For well over a decade Against Me! has been a band that has generally been revered by many music fans, especially those of a DIY punk persuasion (although the band did take some flak some years back for a number of decisions it made).  Initially I was bemused by the adoration they band garnered from its audience – yes, there were some great songs and when I saw them live in 2006 they certainly managed to thrill me, but I still felt I was missing out on something.  That impression wasn’t helped by the last couple of albums the band released which barely registered in my little world.  That is until now.  Much has changed in recent years and nothingmore so than Laura Jane Grace publically acknowledging her transsexuality in 2012. I think it would be wrong to dismiss the impact on the band and this album that these last few years of Grace’s life have had, and it would appear that it seems positive in every respect.

Much of Transgender Dysphoria Blues comes from the battles that Grace has faced over the years, both internally and externally, and one can only wonder at what she has gone through, and continues to go through, as she continues to emerge from the cocoon she has been trapped in for most of her life, gradually changing into a striking butterfly, finally able to live life as she feels the need to.  Both of the opening tracks deal with the issues faced head on, and it appears that there is a lot of material that must be stored up and bursting to come forth from Grace, and in some ways it has to be cathartic to finally deliver her views in a way that might gain more understanding that just by making a statement via some news or social media.

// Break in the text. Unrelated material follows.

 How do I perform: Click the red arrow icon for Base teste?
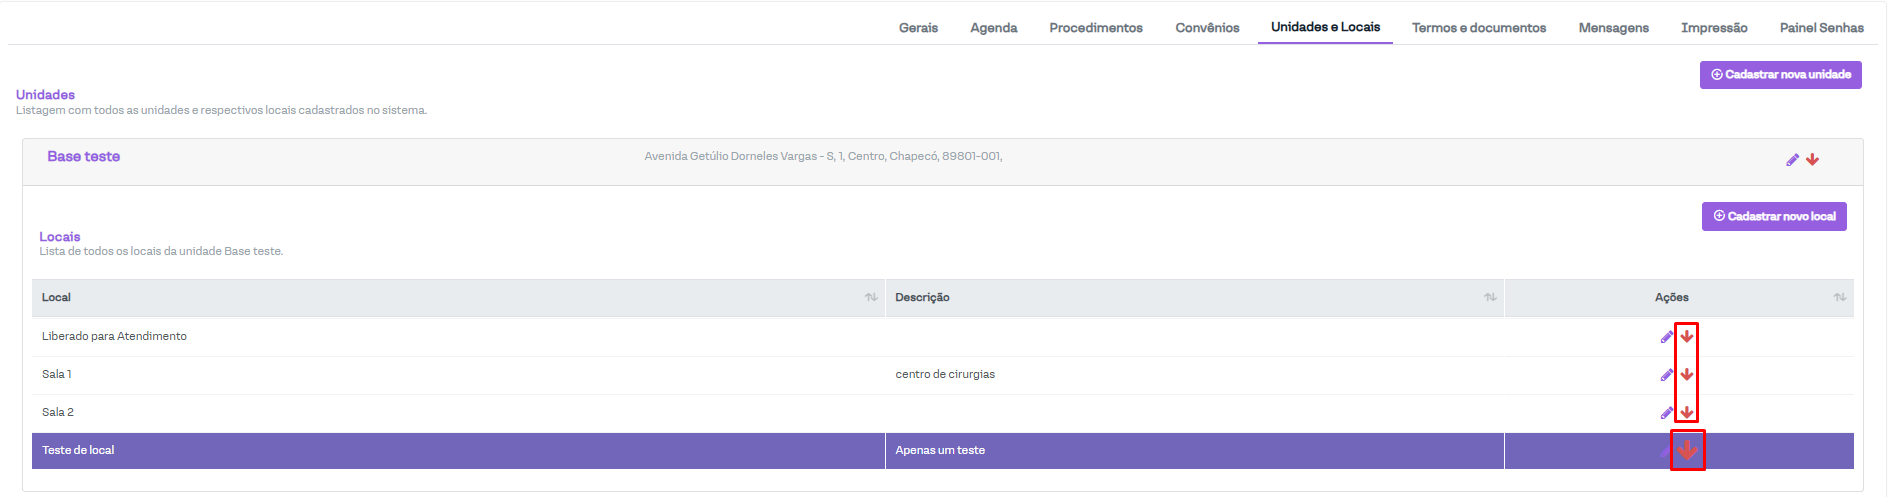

I have to say that I’ve not heard lyrics so personal and thought provoking as these in many a year and being able to open his heart and mind to address her real self seems to have helped the band to really take a step up in terms of its all-round performance.  For me the lines that hit home the most are from the opening track “Talking Transgender Dysphoria Blues” and they give a small insight into what life for Laura Jane Grace must be like:

‘You want them to notice,
against me logoThe ragged ends of your summer dress.
You want them to see you
Like they see every other girl.
They just see a faggot.
They’ll hold their breath not to catch the sick.’

Despite the many leaps the world has made in terms of race, sexuality and anything that marks a person out as ‘different’, it’s a damn shame that anyone is still faced with blind ignorance.  One must hope that having someone like Grace going public about her own situation will allow others to not sit on their hands, regardless of whatever their ‘real’ self would be like.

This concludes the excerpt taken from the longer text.